Milord Scarborough quitta la vie en 1727, avec le même sang-froid qu’il avait quitté sa place de grand-écuyer. On lui reprochait dans la chambre des pairs qu’il prenait le parti du roi parce qu’il avait une belle charge à la cour. « Messieurs, dit-il, pour vous prouver que mon opinion ne dépend pas de ma place, je m’en démets dans l’instant. » Il se trouva depuis embarrassé entre une maîtresse qu’il aimait, mais à qui il n’avait rien promis, et une femme qu’il estimait, mais à qui il avait fait une promesse de mariage. Il se tua pour se tirer d’embarras.
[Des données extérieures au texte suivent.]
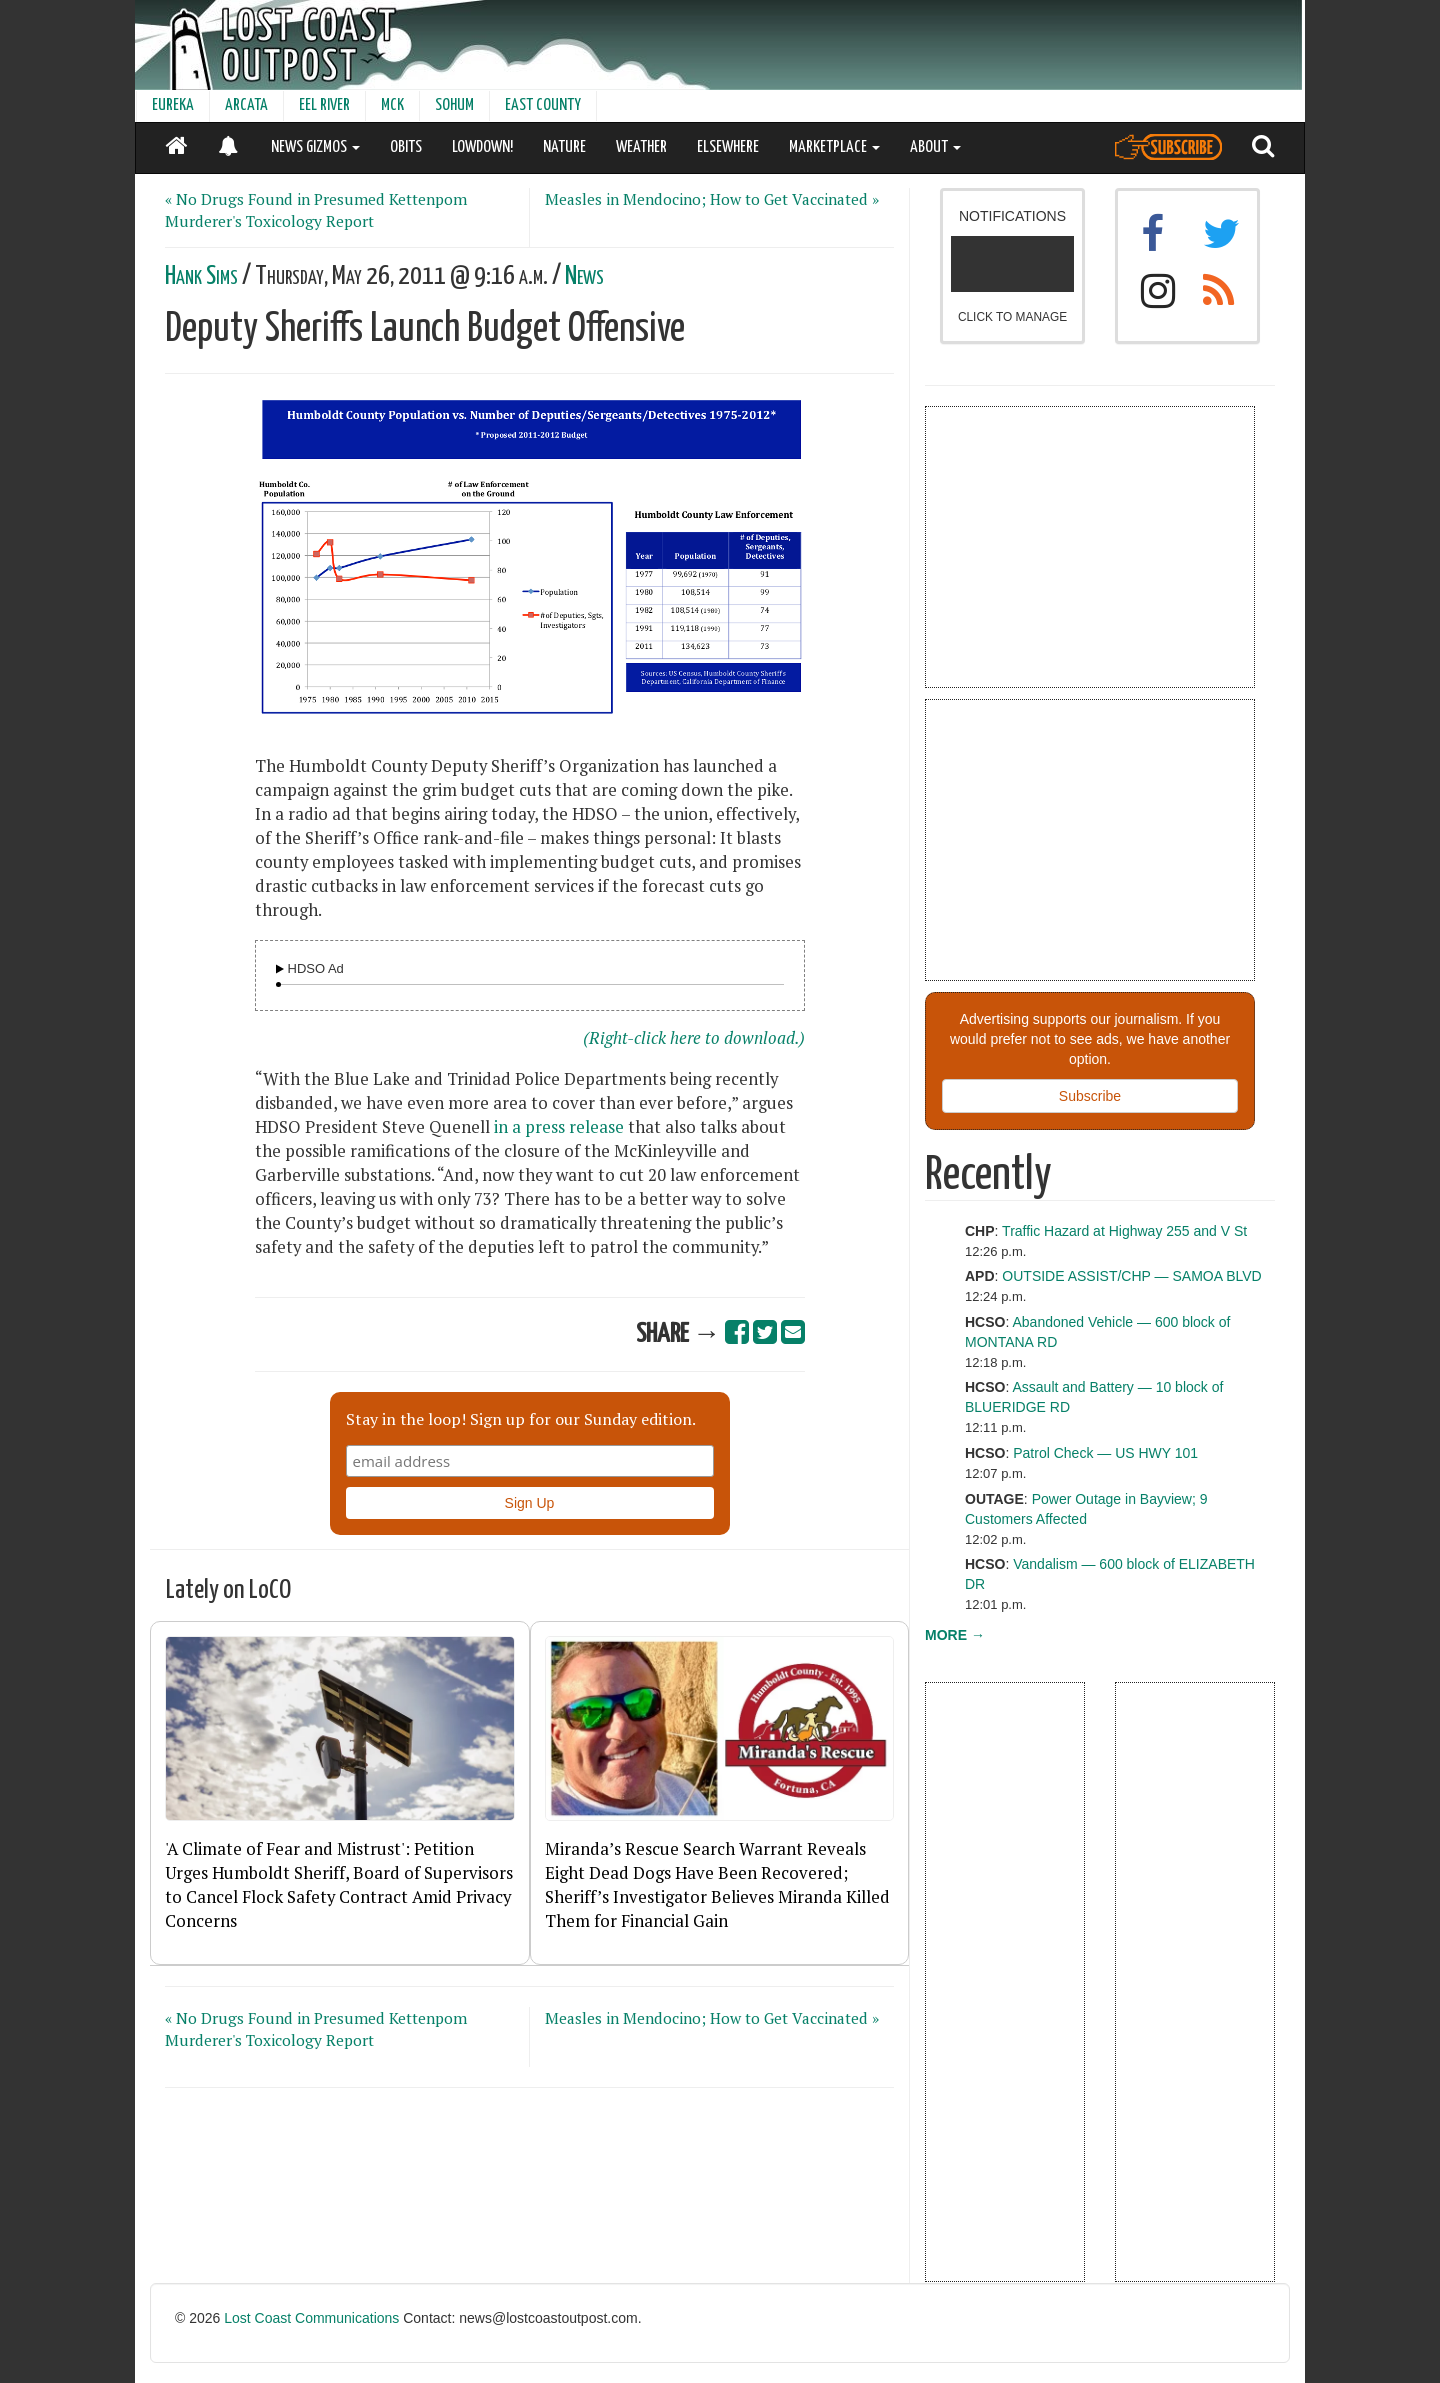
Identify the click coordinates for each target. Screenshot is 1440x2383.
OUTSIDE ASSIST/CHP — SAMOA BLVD (1131, 1276)
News (584, 276)
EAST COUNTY (543, 105)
Toutes ces histoires tragiques, dont les gazettes anglaises fourmillent, ont fait penser à l’Europe qu’on se tue plus volontiers en Angleterre qu’ailleurs. Je ne sais pourtant si à Paris il n’y a pas autant de fous ou de héros qu’à Londres ; peut-être que si nos gazettes tenaient un registre exact de ceux qui ont eu la démence de vouloir se tuer et le triste courage de le faire, nous pourrions, sur ce point, avoir le malheur de tenir tête aux Anglais. Mais nos gazettes sont plus discrètes : les aventures des particuliers ne sont jamais exposées à la médisance publique dans ces journaux avoués par le gouvernement.
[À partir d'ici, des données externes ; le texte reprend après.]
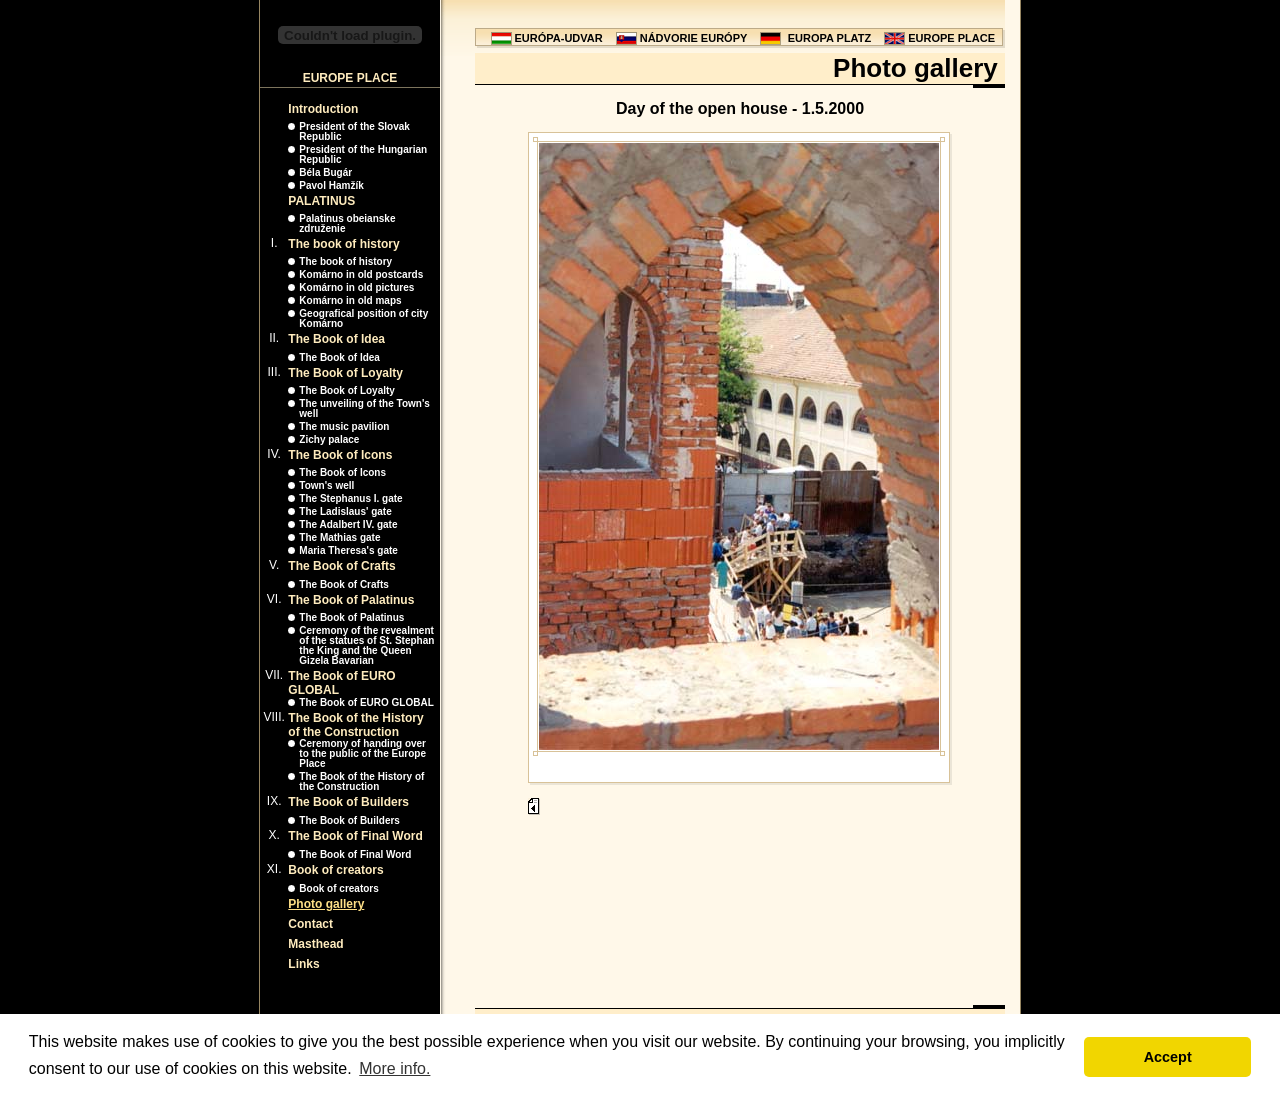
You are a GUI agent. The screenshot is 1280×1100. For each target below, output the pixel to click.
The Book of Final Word (355, 836)
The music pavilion (344, 426)
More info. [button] (394, 1068)
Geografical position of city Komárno (363, 318)
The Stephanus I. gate (350, 498)
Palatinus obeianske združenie (347, 223)
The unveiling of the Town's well (364, 408)
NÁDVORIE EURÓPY (694, 38)
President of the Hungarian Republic (363, 154)
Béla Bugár (325, 172)
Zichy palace (329, 439)
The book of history (343, 244)
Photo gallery (326, 904)
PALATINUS (321, 201)
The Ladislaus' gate (345, 511)
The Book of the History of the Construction (355, 725)
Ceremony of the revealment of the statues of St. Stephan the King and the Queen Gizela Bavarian (366, 645)
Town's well (326, 485)
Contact (310, 924)
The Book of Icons (340, 455)
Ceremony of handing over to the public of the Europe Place (362, 753)
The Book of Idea (336, 339)
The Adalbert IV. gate (348, 524)
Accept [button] (1168, 1057)
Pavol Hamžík (331, 185)
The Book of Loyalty (345, 373)
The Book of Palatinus (351, 600)
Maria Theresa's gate (348, 550)
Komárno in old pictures (356, 287)
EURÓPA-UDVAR (559, 38)
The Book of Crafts (341, 566)
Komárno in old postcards (361, 274)
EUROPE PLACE (951, 38)
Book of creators (335, 870)
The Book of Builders (348, 802)
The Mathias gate (339, 537)
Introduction (323, 109)
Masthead (315, 944)
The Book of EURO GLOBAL (366, 702)
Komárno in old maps (350, 300)
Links (303, 964)
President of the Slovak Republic (354, 131)
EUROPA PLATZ (830, 38)
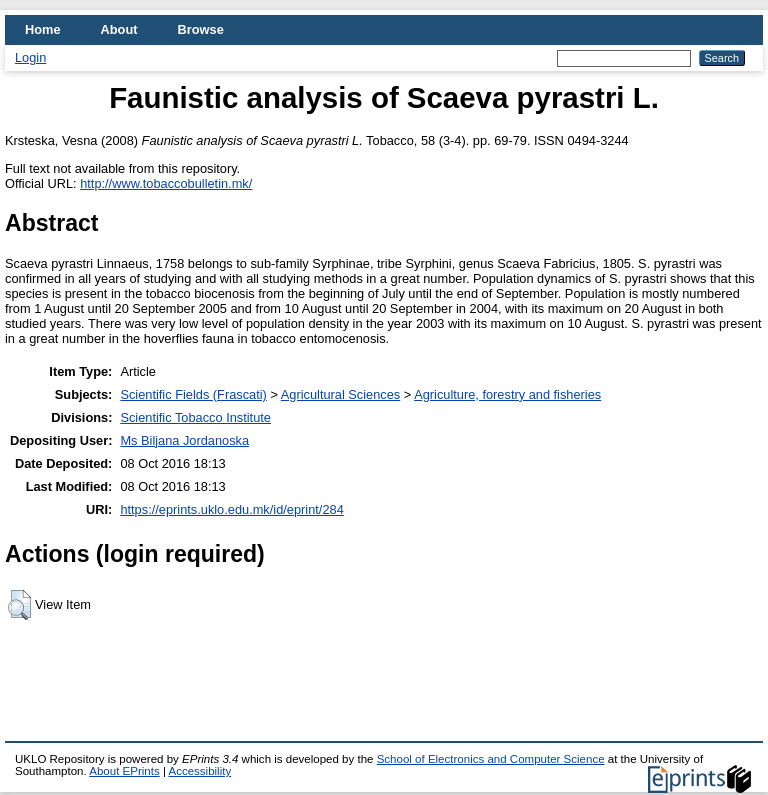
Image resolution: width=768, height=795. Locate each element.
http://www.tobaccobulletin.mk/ (166, 183)
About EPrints (124, 771)
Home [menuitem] (43, 29)
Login (30, 57)
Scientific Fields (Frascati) (193, 394)
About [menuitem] (119, 29)
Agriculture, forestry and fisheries (507, 394)
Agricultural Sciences (341, 394)
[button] (19, 605)
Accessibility (199, 771)
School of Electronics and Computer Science (491, 759)
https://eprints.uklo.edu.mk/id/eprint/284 (231, 509)
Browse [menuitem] (201, 29)
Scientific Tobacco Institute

Tout ce que j’ose dire avec assurance, c’est qu’il ne sera jamais à craindre que cette folie de se tuer devienne une maladie épidémique : la nature y a trop bien pourvu ; l’espérance, la crainte, sont les ressorts puissants dont elle se sert pour arrêter très-souvent la main du malheureux prêt à se frapper[1].

  1. Dans l’impression de 1739 dont j’ai parlé en la note précédente, immédiatement après cet alinéa viennent les trois derniers alinéas qu’on lit aujourd’hui à l’article Suicide. Suivaient les vers de Virgile ci-après (page 95) : Proxima deinde tenent, etc. ; puis les vers français qui en sont la traduction, et les vingt-six lignes suivantes jusques et y compris ces deux vers :

    Coutume, opinion, reines de notre sort.